Custom decimal backends should implement Decimal128Encode and use #[df_derive(decimal(precision = N, scale = S))] on fields that should be encoded as Polars decimal columns. Implementations must return an i128 mantissa rescaled to the requested scale, using round-half-to-even when scaling down. Returning None surfaces as a Polars compute error. The generated code verifies that the returned mantissa fits the declared precision before constructing the Polars decimal column.

Unannotated decimal detection is syntax-based. A procedural macro receives tokens, not rustc's resolved type information, so bare Decimal and canonical rust_decimal::Decimal are treated as decimals automatically. Qualified paths such as domain::Decimal are treated as nested custom structs unless you opt them into decimal encoding with decimal(...).

Temporal detection is syntax-based for the same reason. Bare or canonical chrono::NaiveDate, chrono::NaiveTime, chrono::NaiveDateTime, chrono::DateTime<Tz>, chrono::Duration, and chrono::TimeDelta are treated as temporal types, along with std::time::Duration and core::time::Duration. Qualified domain paths such as domain::NaiveDate remain custom structs.

If your decimal trait lives somewhere other than the discovered runtime module, point at it explicitly:

#[derive(df_derive::ToDataFrame)]
#[df_derive(
    trait = "my_runtime::dataframe::ToDataFrame",
    decimal128_encode = "my_runtime::decimal_backend::Decimal128Encode",
)]
struct Tx {
    #[df_derive(decimal(precision = 38, scale = 10))]
    amount: MyDecimal,
}

Compatibility

  • Rust edition: 2024
  • Minimum supported Rust version: 1.90. This is above the edition's 1.85 floor because the Polars 0.53 dependency graph uses language features that first compile on Rust 1.90.
  • Polars: 0.53
  • polars-arrow: 0.53 through the default runtime facade. Custom runtimes selected with explicit trait overrides need a compatible direct dependency only for derived field shapes that emit public Arrow array builders; explicit facade/core runtime paths keep using the hidden default-runtime re-export.
  • Polars feature flags: the default df-derive facade and df-derive-core runtime enable every Polars dtype flag required by the support matrix above. If you use df-derive-macros with a custom runtime and no df-derive-core dependency, enable the matching Polars feature flags on that runtime's polars dependency.

Performance Notes

Using df_derive::dataframe::Columnar instead of paft::dataframe::Columnar has no inherent runtime performance penalty. The macro generates the hot column-building code at the impl site either way; the runtime path only selects which trait receives the impl.

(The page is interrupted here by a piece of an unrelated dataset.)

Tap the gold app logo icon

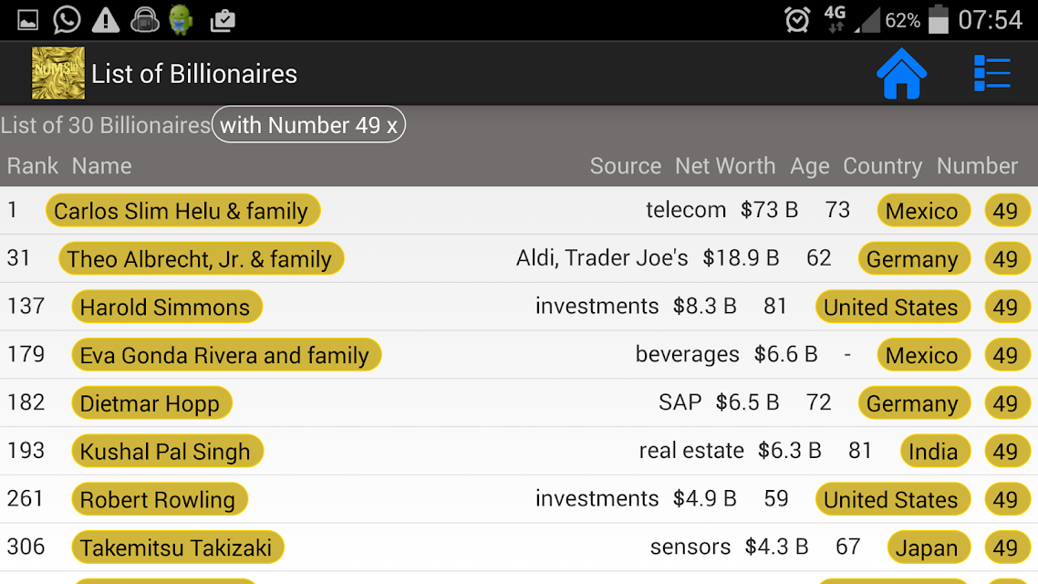tap(58, 73)
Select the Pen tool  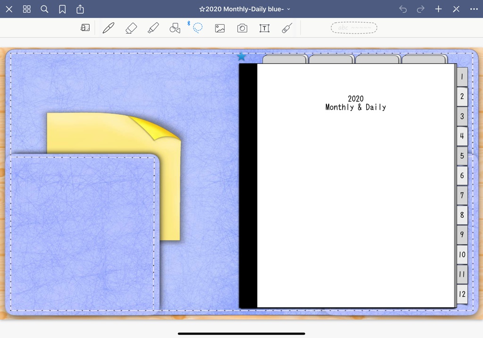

The generated columnar_to_dataframe(&[Self]) path avoids the old top-level Vec<&Self> allocation. Nested and generic emitters still use columnar_from_refs(&[&Self]) so borrowed composition remains clone-free.

The generated hot path is shape-dependent. Primitive scalar fields are populated in one row loop. Nested fields collect references and call the nested type's columnar implementation, so each nested field may add a scan over the outer items. Tuple-typed fields are emitted per projection path, so tuple elements may each add their own scan; Vec-bearing tuple projections also scan the outer items to build offsets, validity, and leaf buffers. This cost model matters most for wide nested schemas and tuple-heavy shapes.

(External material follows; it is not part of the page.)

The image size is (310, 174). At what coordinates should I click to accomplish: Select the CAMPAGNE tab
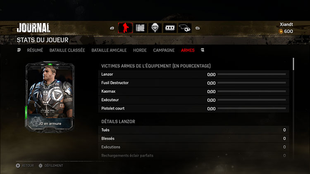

Criterion benches in df-derive/benches/ cover wide rows, nested structs, deep Vec shapes, decimals, strings, borrowed data, tuple fields, and targeted tuple-heavy / nested-heavy cost-model shapes.

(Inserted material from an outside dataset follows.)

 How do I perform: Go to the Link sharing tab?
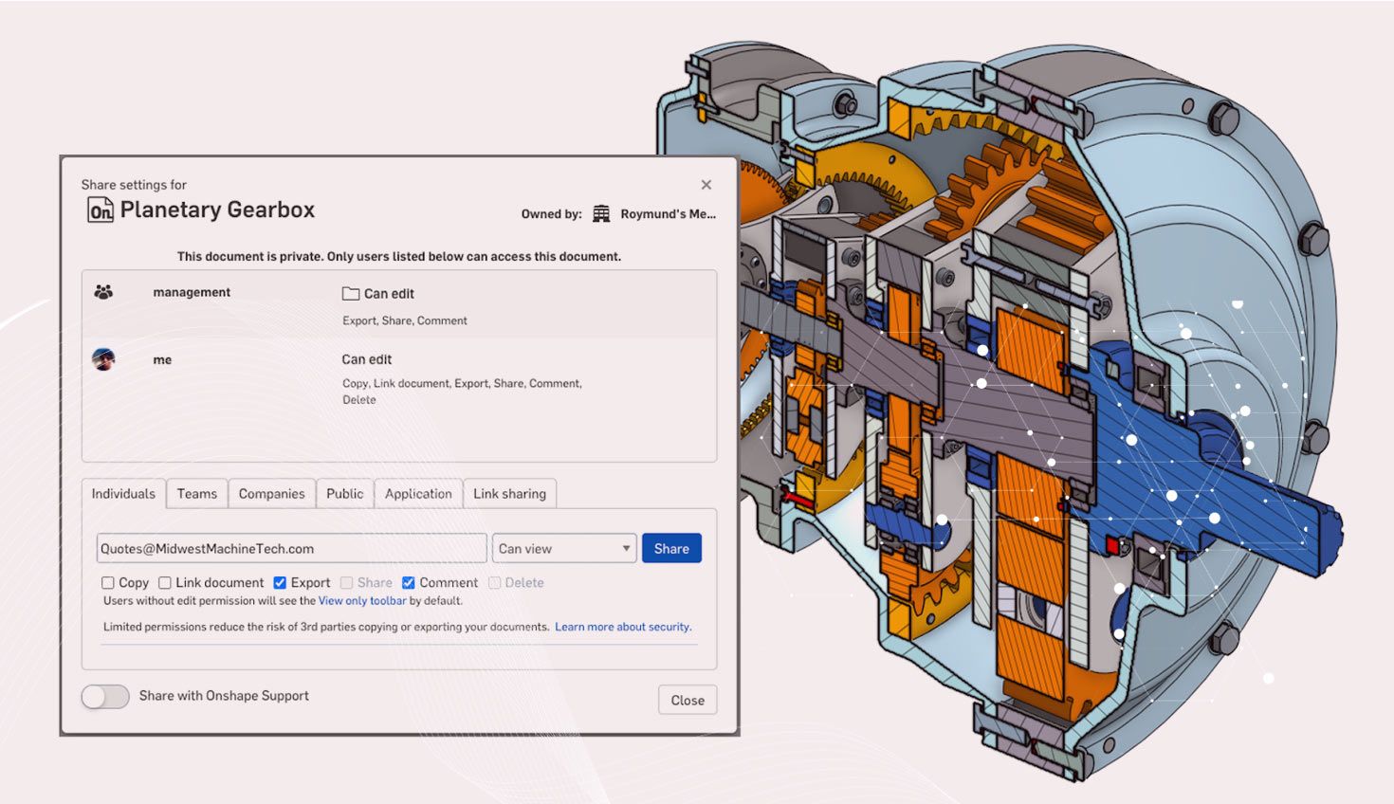(x=509, y=494)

Performance is continuously monitored with Bencher.

Examples

Run any example with:

cargo run -p df-derive --example quickstart
cargo run -p df-derive --example <example_name>

Available examples:

  • quickstart: basic usage with single values and slices.
  • nested: nested structs flattened with dot notation.
  • vec_custom: Vec<T> fields and custom nested structs as list columns.
  • tuple: tuple structs and field_0/field_1 naming.
  • datetime_decimal: chrono datetime values and rust_decimal::Decimal.
  • as_string: #[df_derive(as_string)] for enums and custom values.
  • generics: generic structs, default type parameters, and () payloads.
  • nested_options: nested optional structs.
  • deep_vec: deep Vec<Vec<Vec<T>>> list nesting.
  • multi_option_vec: multiple Option layers above a Vec.
  • nested_generics: generic structs used as nested fields and list items.

License

MIT. See LICENSE.